▶ **Document text**
My childish view of my daddy's big hands grew out of a knowledge that he would never use them to harm me. While my mom had a lot on her plate, bath time was done efficiently and quickly. Dad took his time. He sang a special song to each of his children as we took our turn in the tub. I could picture the "dolly" who I was supposed to be as he carefully wrapped a towel around me and made the chore a love song between father and daughter. "I danced with a dolly with a hole in her stocking and her toes were a tapping and her knees were a knocking..." He looks a lot like my nephew here, doesn't he?
Dad was a small business owner. He created window treatments for the 'rich' people so we could eat at night. Or at least that's how I saw it. We weren't rich with material goods, but we were rich with the love of a good mother and father who taught us about God and serving other people.
The day that my dad told me I was getting too big to pick up remains forever burned in my mind. He was a big man who constantly played with his kids through pranks and affectionate hugs. We knew our daddy loved us. Anyway, I was getting too big to pick up, but it was a sad day for me because it seemed to mark the day that I grew up. For the first time, I became aware of the way my dad moved his body in a stilted way because he was in pain.
I remember seeing a change in his hands. Those big loving hands he would swipe down my face and say, "You did good, Sweetie." His fingers now stiff from the years of hard work , the pointer finger bent at an unnatural angle due to rheumatoid arthritis. He did not complain. Instead, he grew more quiet as the years sped by.

▶ **Information shown**
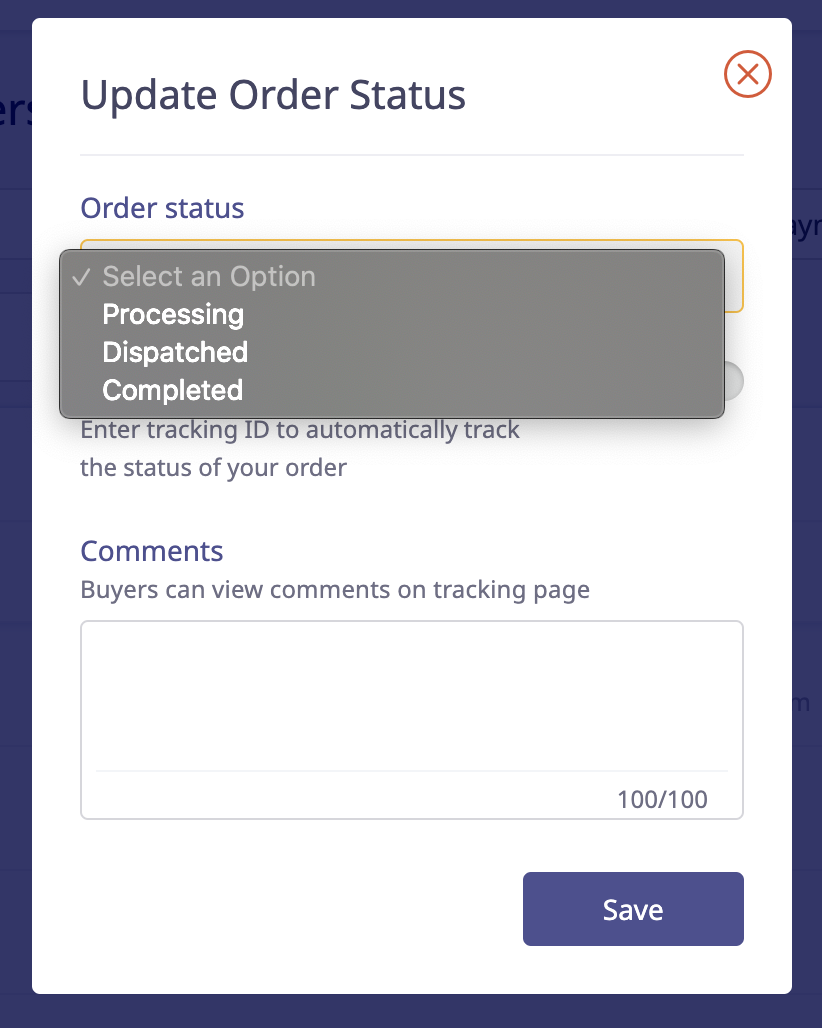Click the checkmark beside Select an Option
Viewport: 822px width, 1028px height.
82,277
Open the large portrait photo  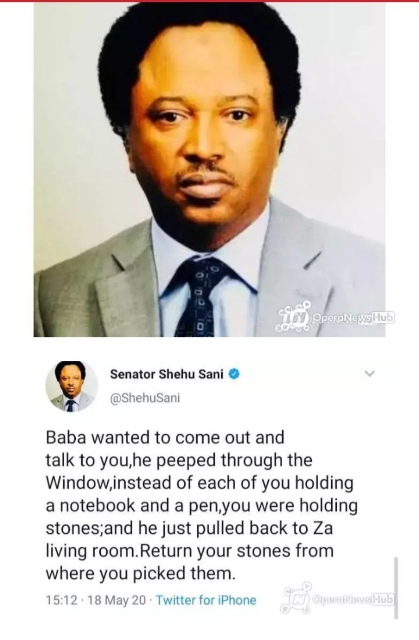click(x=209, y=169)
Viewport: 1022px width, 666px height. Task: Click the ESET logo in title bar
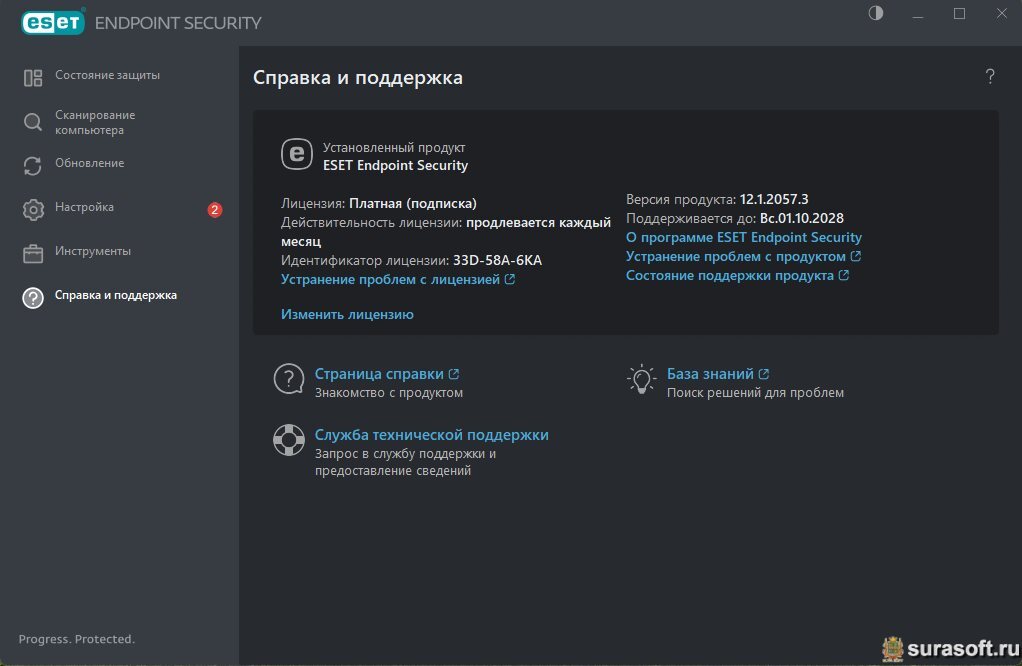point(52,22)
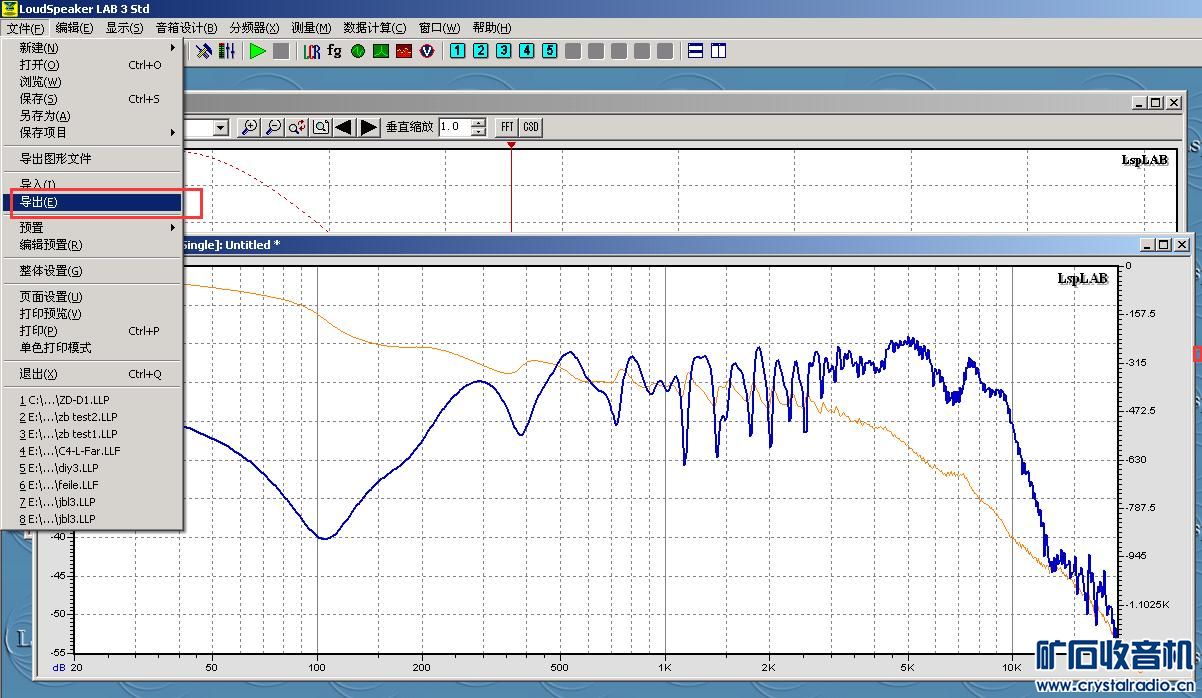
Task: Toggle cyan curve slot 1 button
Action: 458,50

---

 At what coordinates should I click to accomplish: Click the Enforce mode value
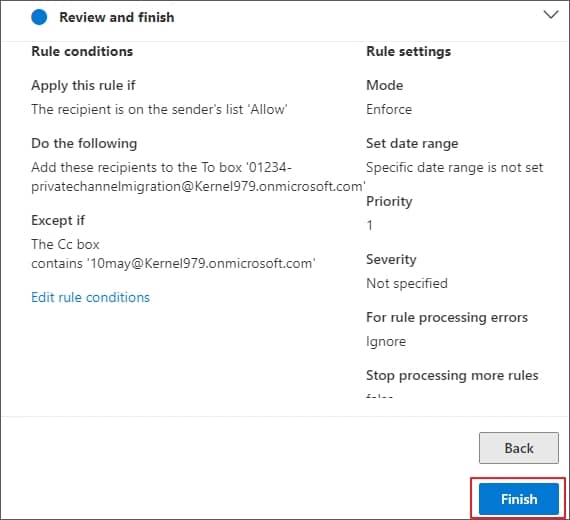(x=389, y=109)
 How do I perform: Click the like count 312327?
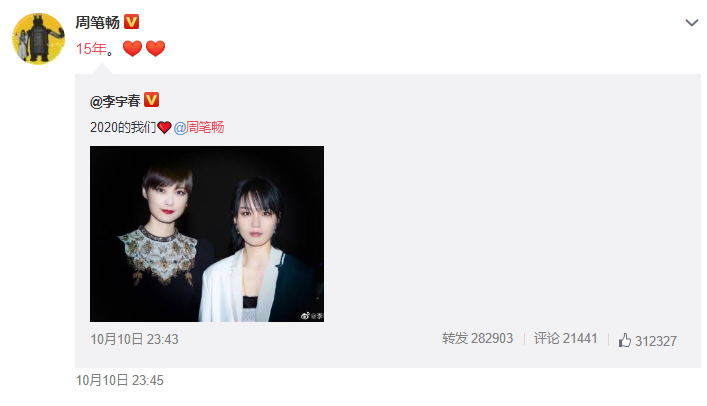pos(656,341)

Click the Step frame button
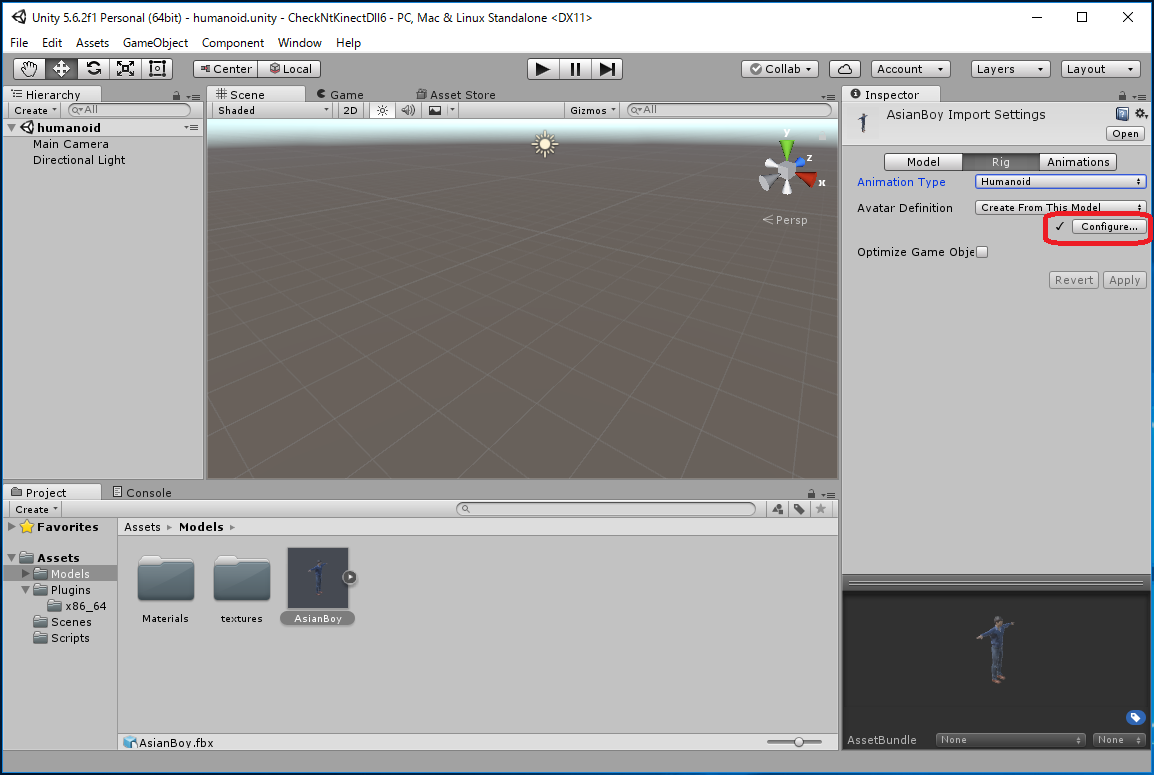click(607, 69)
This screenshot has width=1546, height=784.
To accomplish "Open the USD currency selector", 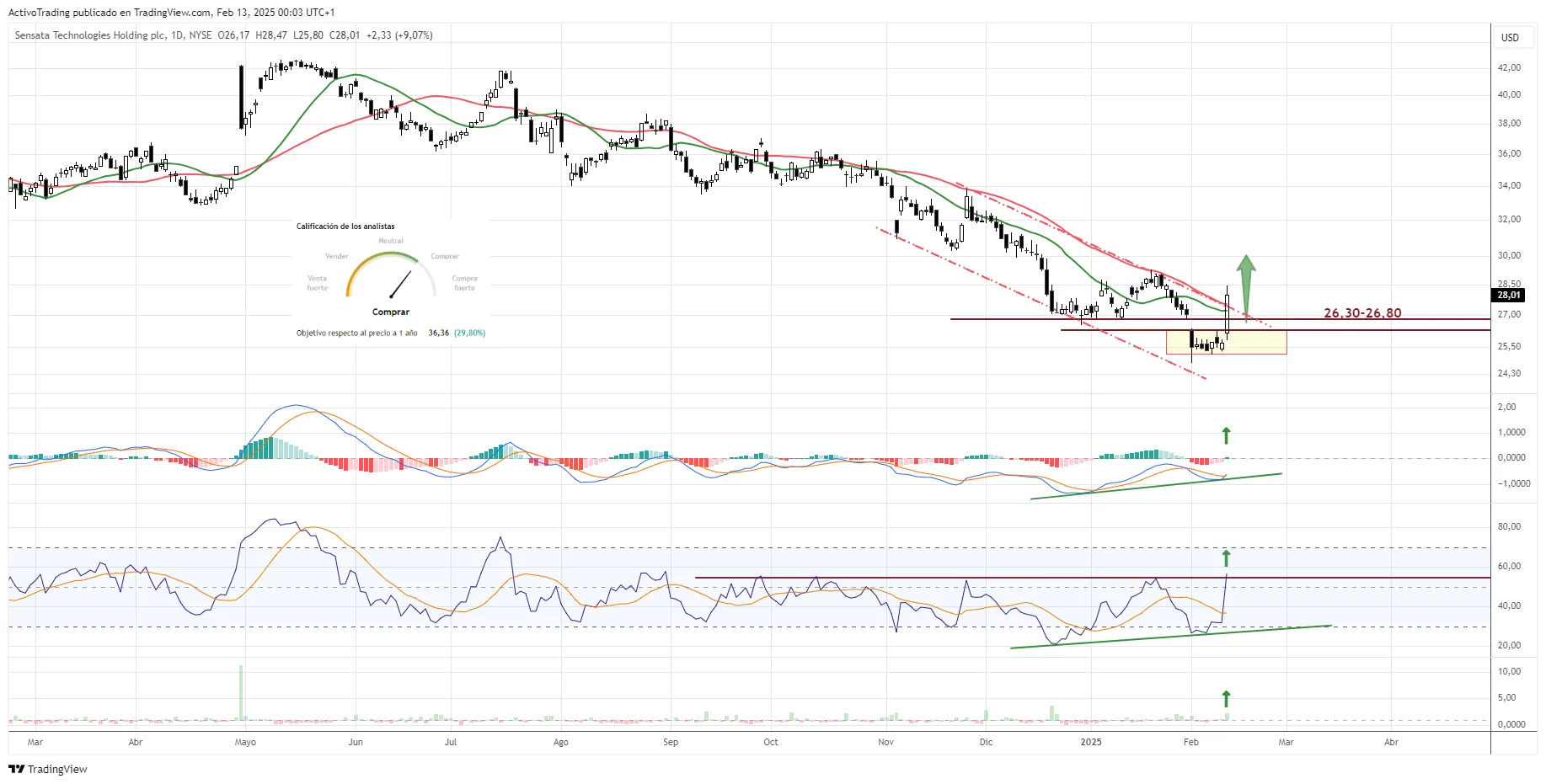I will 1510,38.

==

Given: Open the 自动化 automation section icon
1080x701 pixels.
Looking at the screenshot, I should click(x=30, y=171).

▶ **Activities**
• a. In the recollection about the father's hands, what did the father make for a living?
• b. From the recollection about the father's hands, reproduce the part that opens with the words containing "I remember seeing" and closes with "years sped by.".

▶ **Responses by item number**
• a. He created window treatments as a small business owner.

• b.
I remember seeing a change in his hands. Those big loving hands he would swipe down my face and say, "You did good, Sweetie." His fingers now stiff from the years of hard work , the pointer finger bent at an unnatural angle due to rheumatoid arthritis. He did not complain. Instead, he grew more quiet as the years sped by.